So Google hasn't used an LLM to generate and test weird queries ? This is not pu...

nicklecompte · on May 25, 2024

Google’s poor testing is hardly in doubt. But keep in mind that the whole problem is that LLMs don’t handle “unlikely” text nearly as well as “likely” text. So the near-infinite space of goofy things to search on Google is basically like panning for gold in terms of AI errors (especially if they are using a cheap LLM).

And in particular LLMs are less likely to generate these goofy prompts because they wouldn’t be in the training data.

ADeerAppeared · on May 25, 2024

> So Google hasn't used an LLM to generate and test weird queries ?

You don't even need an LLM for that. Google will almost certainly have tested.

The test result is just politically-unacceptable within the company: It doesn't work, it's a architectural issue inherent to the technology, we can't fix it.

Instead, they just rush to patch any specific, individual errors that show up, and claim that these errors are "rare exceptions" or "never happened".

What's going on here is that Google (and most other AI firms) are just trying to gaslight the world about how error-prone AI is, because they're in too deep and can't accept the reality themselves.

kwertyoowiyop · on May 25, 2024

Deploy the cheap offshore labor!

cjk2 · on May 25, 2024

They already know it’s a shit show. They are trying to push it along until it’s someone else’s fault.

ADeerAppeared · on May 25, 2024

I'm not convinced the executive layer is aware how dire the problem is.

On one hand, their support for outsourcing programmes; "Training Indians on how to use AI", suggests they realize AI tooling without human cleanup is a crapshoot.

On the other hand, they keep digging. This kind of gaslighting is an old and proven trick for genuinely rare problems, but it doesn't work if your issues are fairly common, as they'll get replicated before you can get a fix out.

Similarly, they're gambling with immense legal risks and sacrificing core products for it. They're betting the farm on AI, it may kill the company.

cjk2 · on May 25, 2024

I think they are more than aware but will magically disappear after cashing their stock just about the point the bubble pops. Don't forget that the AI industry is almost 100% based on hype. Microsoft will be the largest victim here, their entire product portfolio being turned into a nuclear fallout zone almost overnight. Satya and friends are going to trash the whole org.

I regularly speak to laypeople who assume that it's some magical thing without limits that makes their lives better. They are also 100% unaware of any applications that will actually make their lives better. End game occurs when those two disconnected thoughts connect and they become disinterested. The power users and engineers who were on it a year ago are either burned out or finding the limitations a problem as well now. There is only magical thinking, lies and hope left.

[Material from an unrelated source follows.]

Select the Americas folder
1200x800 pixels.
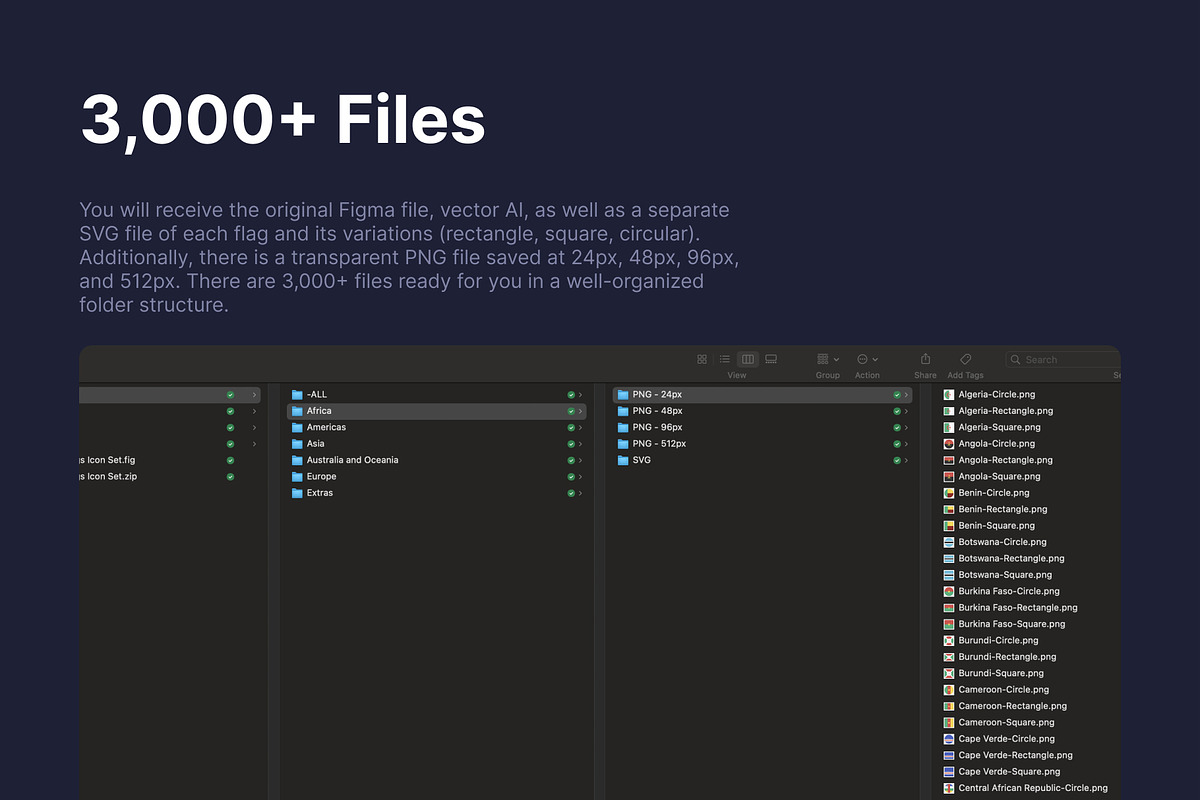[x=326, y=427]
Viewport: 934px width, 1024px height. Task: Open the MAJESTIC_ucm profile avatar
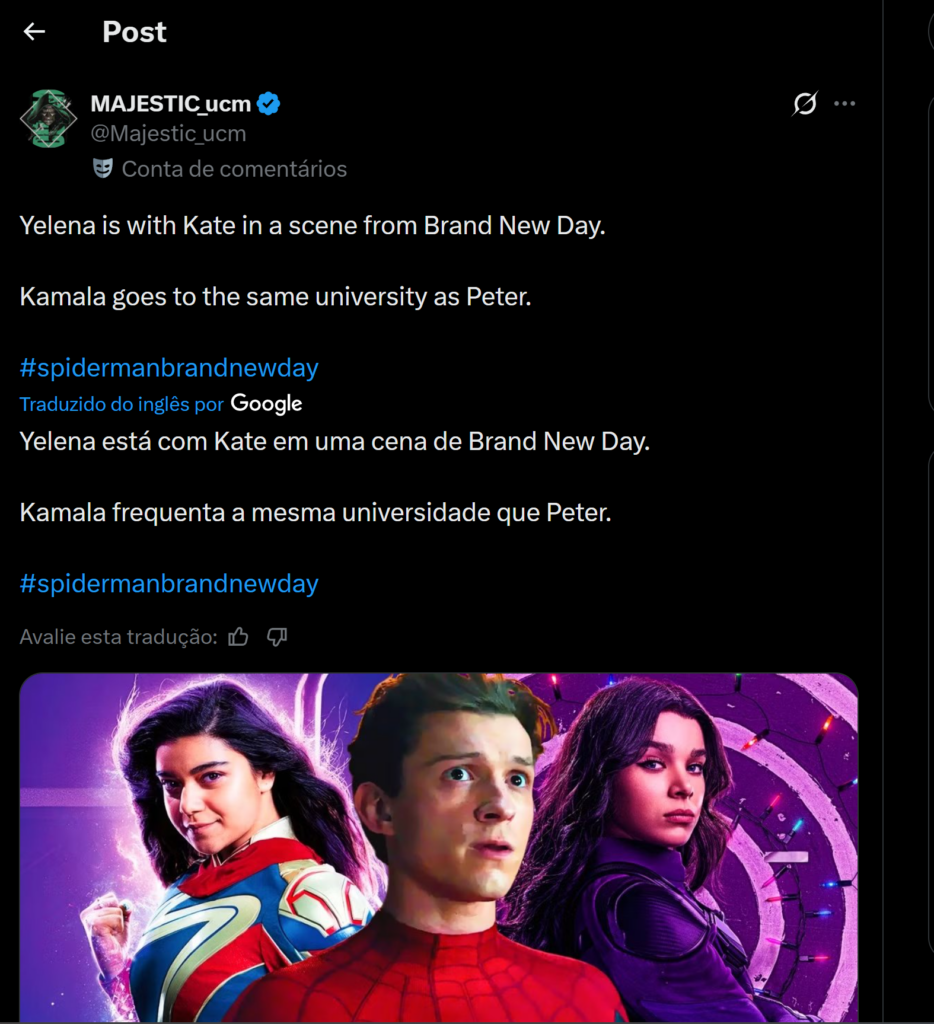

Granted there are some viable applications but they are rather less overstated than anything we have no and there are even negative side effects of those (think image classification, which even if it works properly, requires human review and there are psychological and competence things problems around that too).

sebastiansm · on May 25, 2024

Google is working hard to be the next Boeing.

CaptainOfCoit · on May 25, 2024

> So Google hasn't used an LLM to generate and test weird queries ?

What about simple manual testing? Seems to have skipped QA completely, automated or not.

nicklecompte · on May 25, 2024

There has been a lot of excitement recently about how using lower precision floats only slightly degrades LLM performance. I am wondering if Google took those results at face value to offer a low-cost mass-use transformer LLM, but didn’t test it since according to the benchmarks (lol) the lower precision shouldn’t matter very much.

But there is a more general problem: Big Tech is high on their own supply when it comes to LLMs, and AI generally. Microsoft and Google didn’t fact-check their AI even in high-profile public demos; that strongly suggests they sincerely believed it could answer “simple” factual questions with high reliability. Another example: I don’t think Sundar Pichai was lying when he said Gemini taught itself Sanskrit, I think he was given bad info and didn’t question it because motivated reasoning gives him no incentive to be skeptical.

flyingspaceship · on May 25, 2024

Well yeah imagine how much money there is to make in information when you can cut literally everyone else involved out, take all of the information and sell it with ads and only give people a link at the bottom, if that is even needed at all

pilooch · on May 25, 2024

The adversarial surface to the LLM remains enormous, manual cannot handle it.

jameshart · on May 25, 2024

Asking how to prevent cheese from sliding off pizza is not an adversarial prompt.

_mlbt · on May 25, 2024

They still haven’t learned from the Gemini diverse Nazis debacle.